- WHAT YOU SHOULD DO -
Print exactly the lines that run from the opening line of the material through the line with "This screenshot has width=540, height=439.", and nothing else, leaving out pictures.

★ ★ ★ ★

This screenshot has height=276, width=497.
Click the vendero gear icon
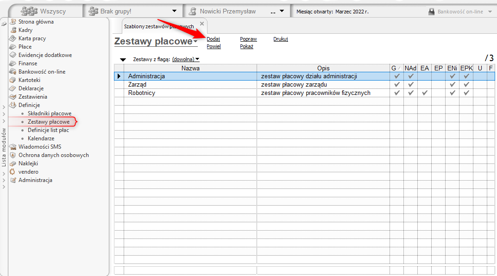click(x=13, y=172)
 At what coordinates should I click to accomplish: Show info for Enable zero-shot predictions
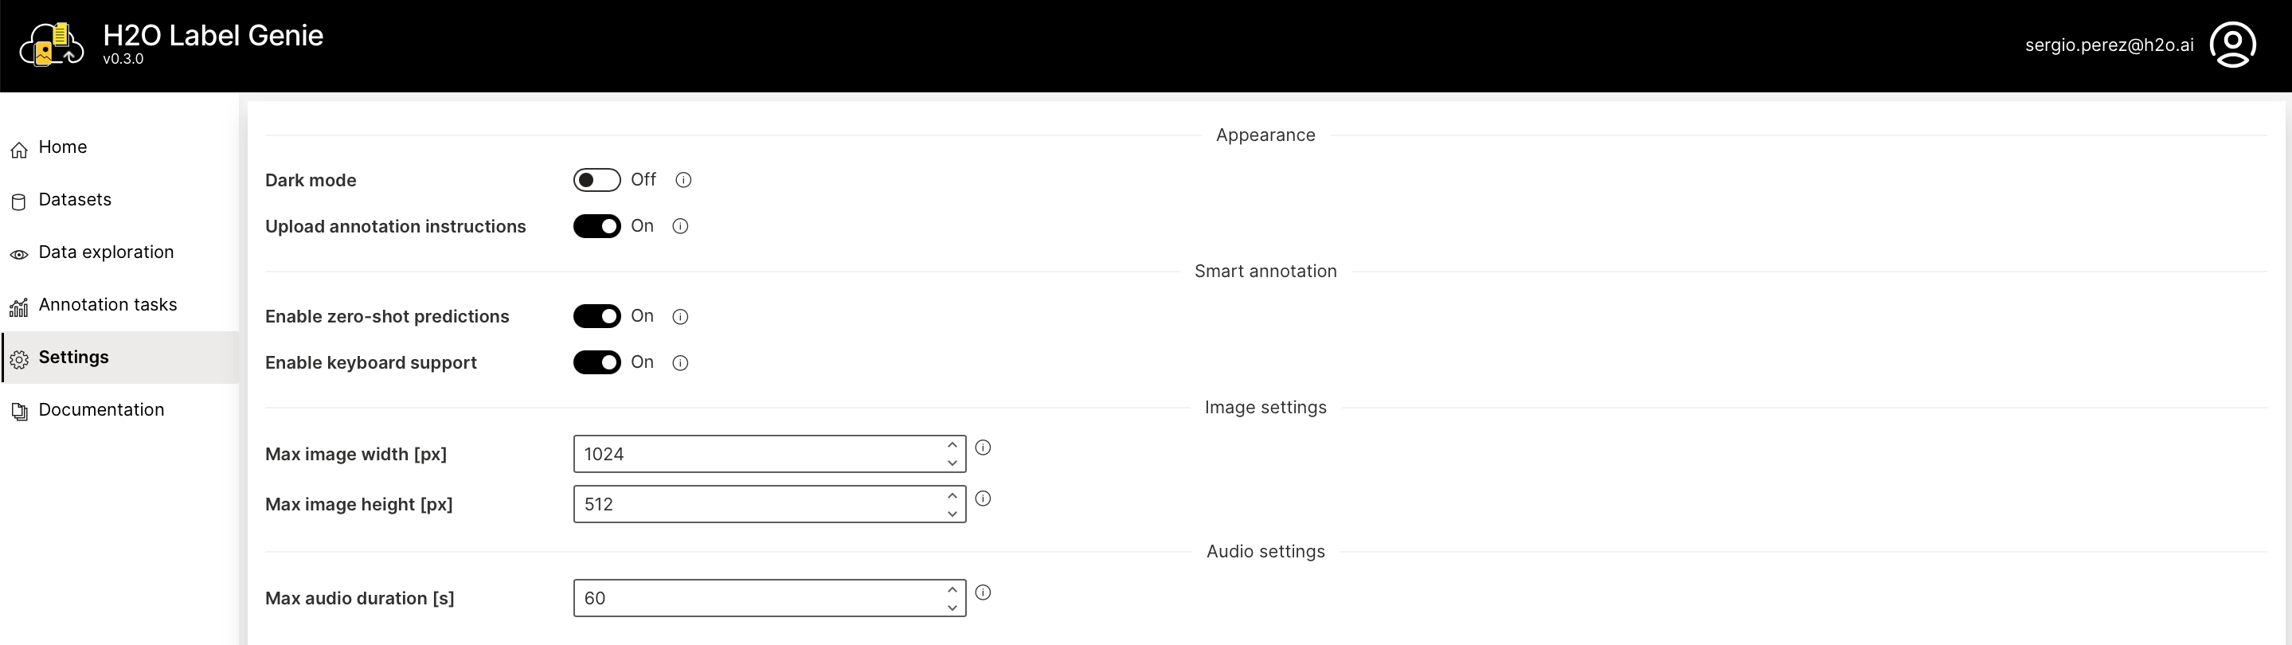click(x=680, y=317)
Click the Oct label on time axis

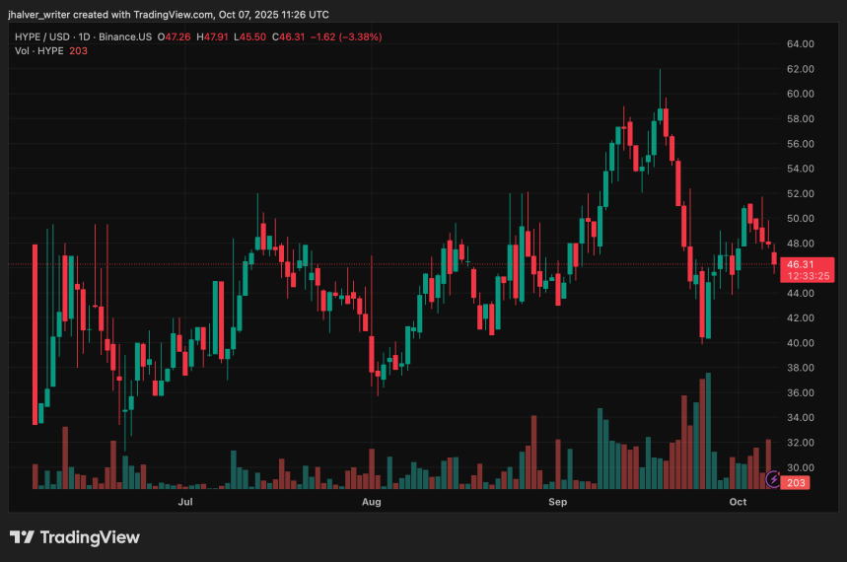(738, 502)
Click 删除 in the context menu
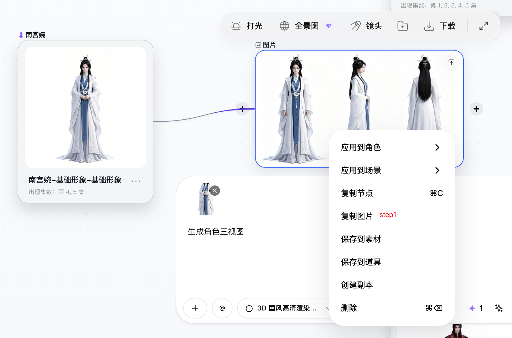This screenshot has height=338, width=512. click(x=349, y=308)
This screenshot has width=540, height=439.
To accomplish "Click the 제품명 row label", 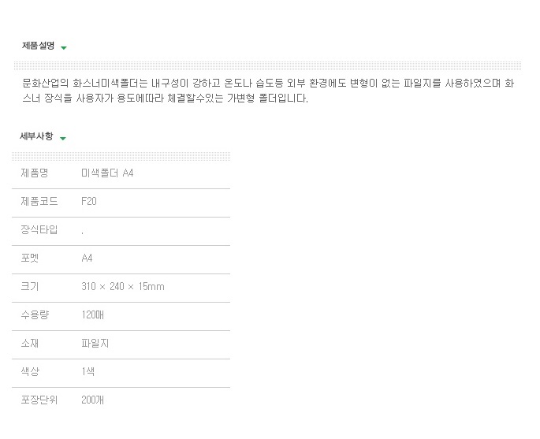I will coord(35,173).
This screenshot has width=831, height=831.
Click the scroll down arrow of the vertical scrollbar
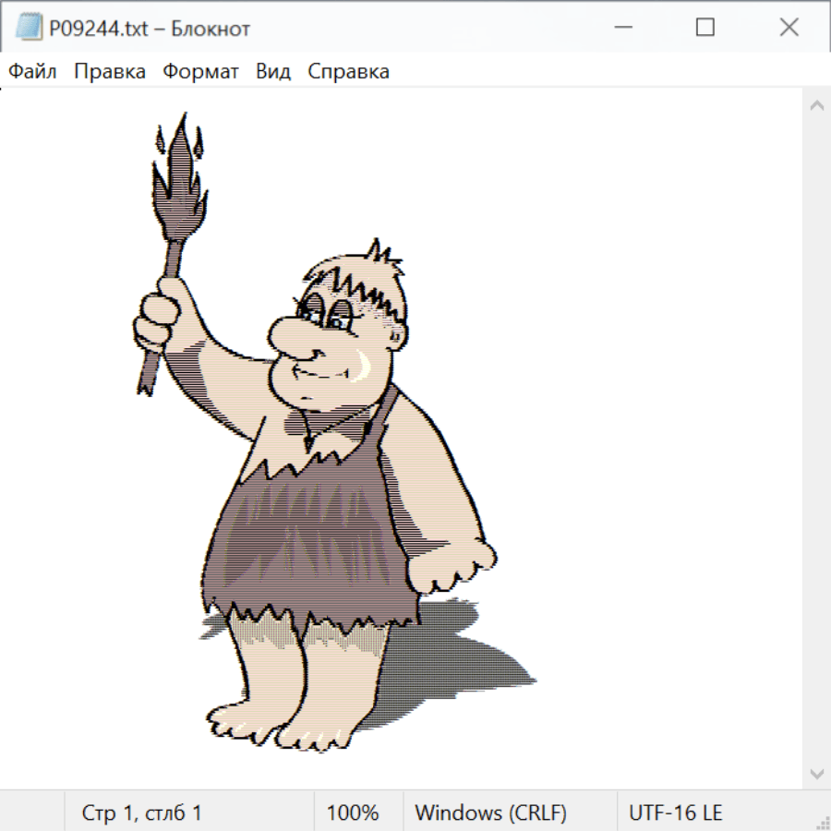pyautogui.click(x=816, y=773)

★ ★ ★ ★

- SOLUTION FOR THIS TASK -
This screenshot has height=276, width=497.
Click the vendero gear icon
click(x=13, y=172)
 At what coordinates should I click to accomplish: Show info for Enable zero-shot predictions
click(x=680, y=317)
Click the Oct label on time axis

(738, 502)
Click 删除 in the context menu
This screenshot has height=338, width=512. click(x=349, y=308)
This screenshot has width=540, height=439.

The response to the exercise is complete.